Severe Infant Brain Damage
Severe infant brain damage is of course more serious than mild brain damage. After a severe brain injury, an infant’s brain begins to change, leading to heightened pressure in the skull, and it not treated immediately, may lead to additional brain damage and possibly death. Surgery and medication are often used to treat severe brain damage. However, the outcome depends upon how quickly the injury was treated and how well the patients reacts to treatment.
After treatment, the infant may be in a catatonic or unconscious state while recovering. The amount of time a patient is unconscious will again depend upon the final outcome of the treatment.
Long-term prognosis for infants who suffered brain damage is typically marked by host of cognitive, psychological, and physical disabilities, which get worse with the severity of the injury.
Seizures occur in 1 in every 10 people who experience traumatic brain injuries. Cause by abnormal signals in the brains, seizures may only last for a few days, but in some cases, they can last for years. Infants and children may develop epilepsy if they have more than one seizure, which can last a lifetime.
Infant Spasticity Issues
When the brain is severely damaged, infants are at risk for spasticity and disorders such as cerebral palsy. Spasticity affects the way a person crawls, walks, holds objects, and other daily activities that requires major muscle use. Although medication and therapy will help reduce muscle stiffness, contractures, and other effect of spasticity, it’s usually a permanent disorder, depending upon the severity.
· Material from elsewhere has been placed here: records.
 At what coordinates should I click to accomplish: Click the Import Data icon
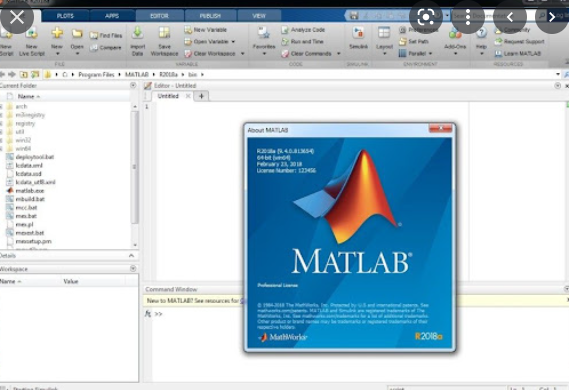[x=138, y=33]
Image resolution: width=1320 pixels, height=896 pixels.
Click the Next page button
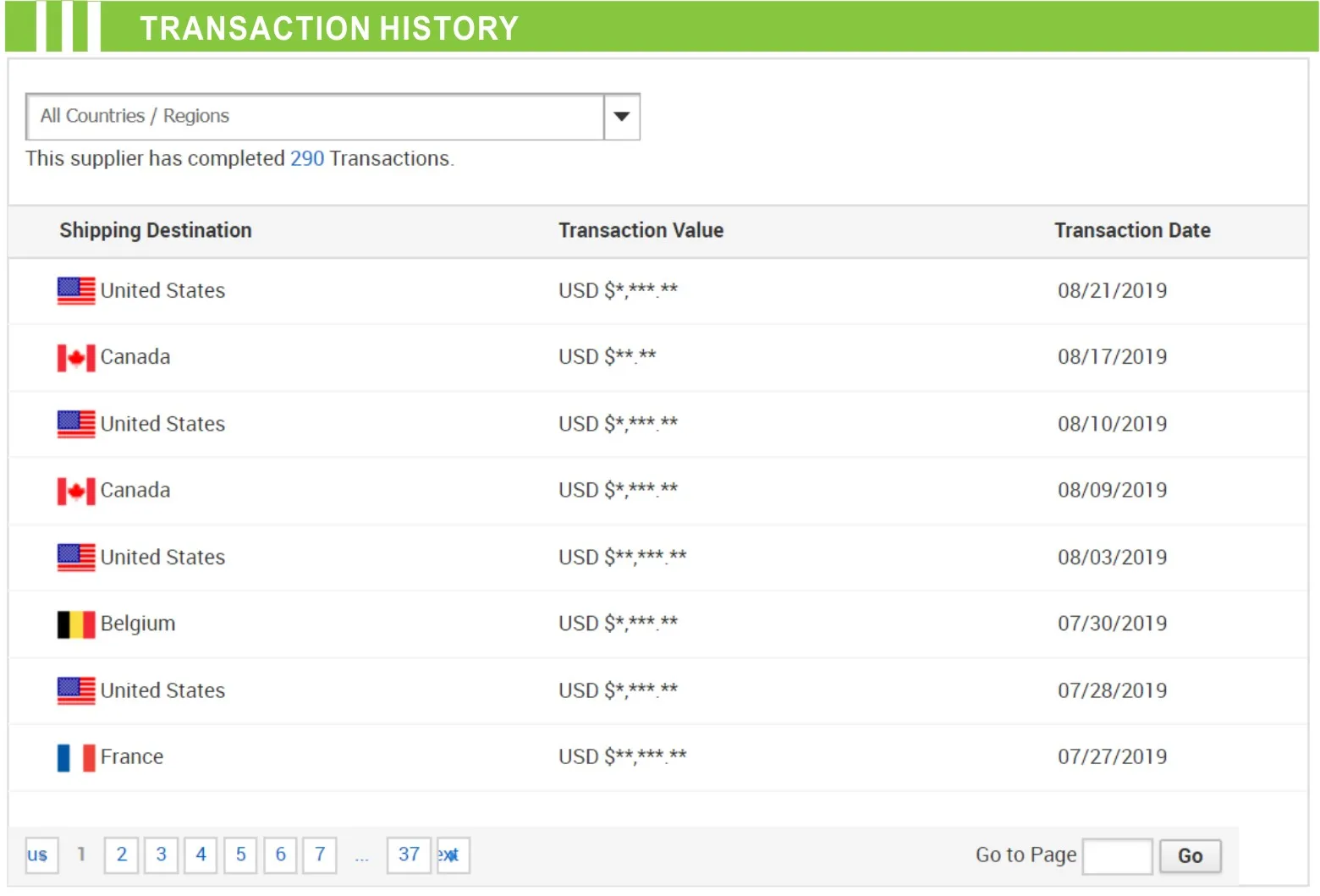(453, 855)
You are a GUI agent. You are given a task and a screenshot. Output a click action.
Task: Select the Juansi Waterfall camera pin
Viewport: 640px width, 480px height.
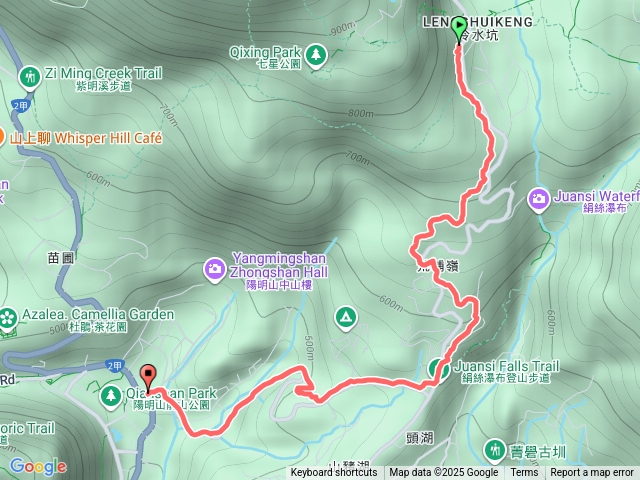tap(539, 199)
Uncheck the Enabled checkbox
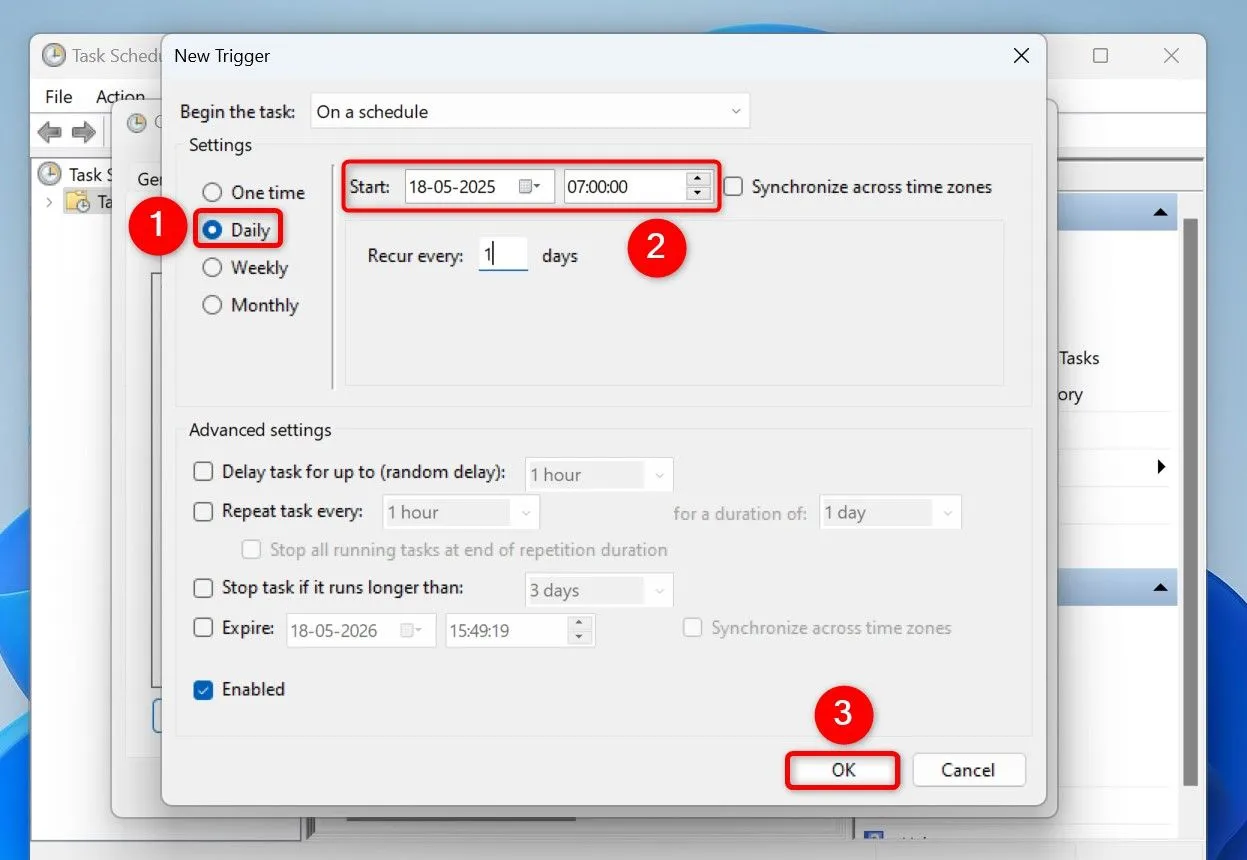 pyautogui.click(x=203, y=689)
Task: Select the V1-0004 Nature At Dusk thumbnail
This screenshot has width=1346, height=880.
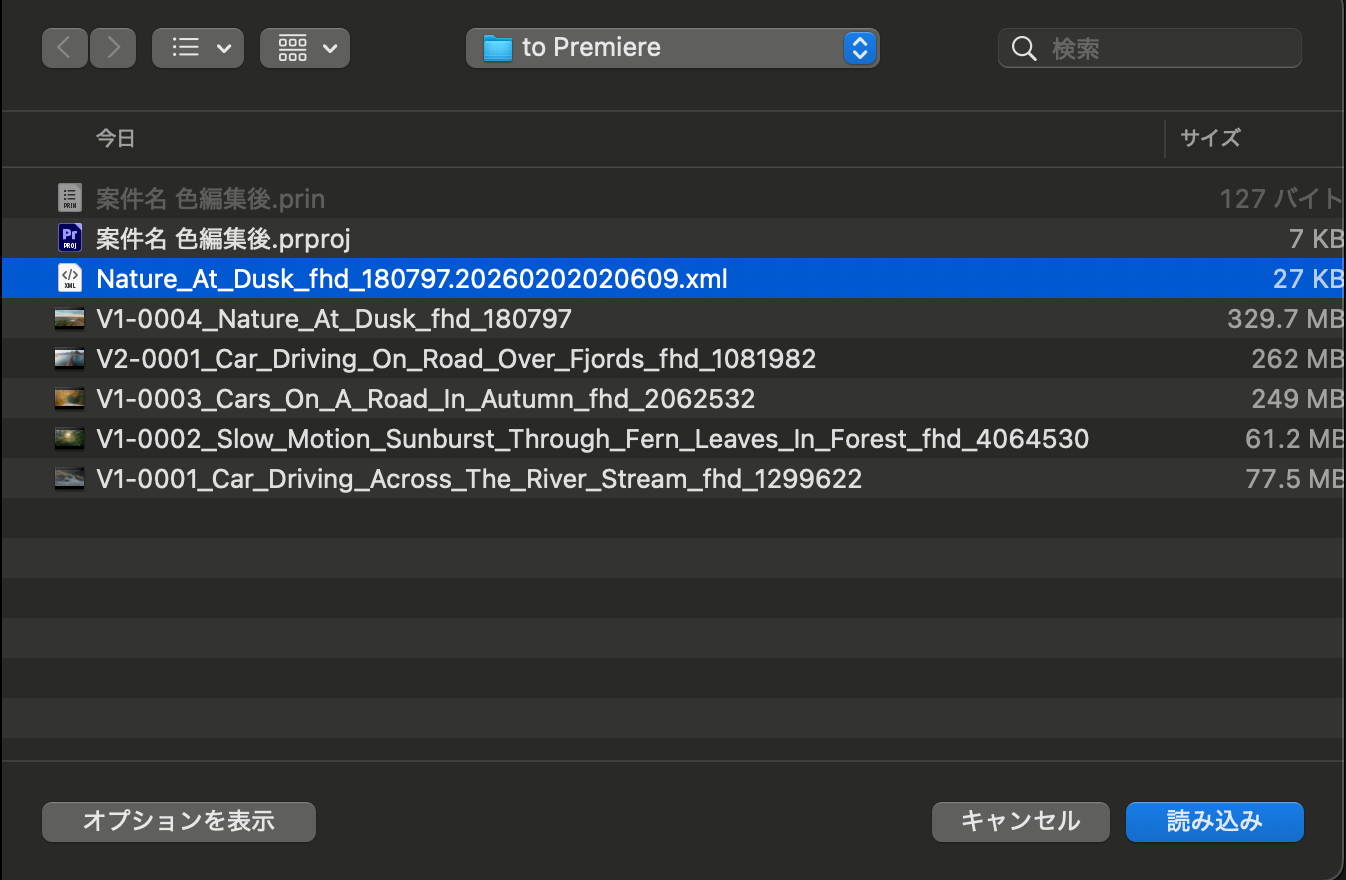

Cognitive issues are one of the most prominent consequences of brain damage, and as previously mentioned, can affect any infant who suffers from brain damage, whether mild or severe. Cognitive problems are usually long-term and marked by memory loss, impaired thinking skills, behavioral problems, and mental health issues such as depression, aggression, anxiety, and inappropriate behavior in social situations.
Heterotopic Ossification (HO) occurs when trauma from the brain releases certain chemicals that react adversely to the body’s major joints. The chemicals cause a bone to form around the joints, resulting in limited mobility. Radio therapy and surgery are typically scheduled for severe cases of HO although there is no treatment that’s been confirmed as definitive.
Keep in mind that if your infant suffers from brain, there is no set answer to the prognosis of their injuries. As mentioned earlier, brain damage differs from one person to the next, and so do the symptoms. While one person may have no physical problems, another may have trouble walking. On the same token, one person have normal cognition while another may experience difficulties in learning and retaining information. The most important thing to remember is consistent care and treatment, not only at home, but with your baby’s health care providers, including a physician, and if applicable, therapists and psychologists.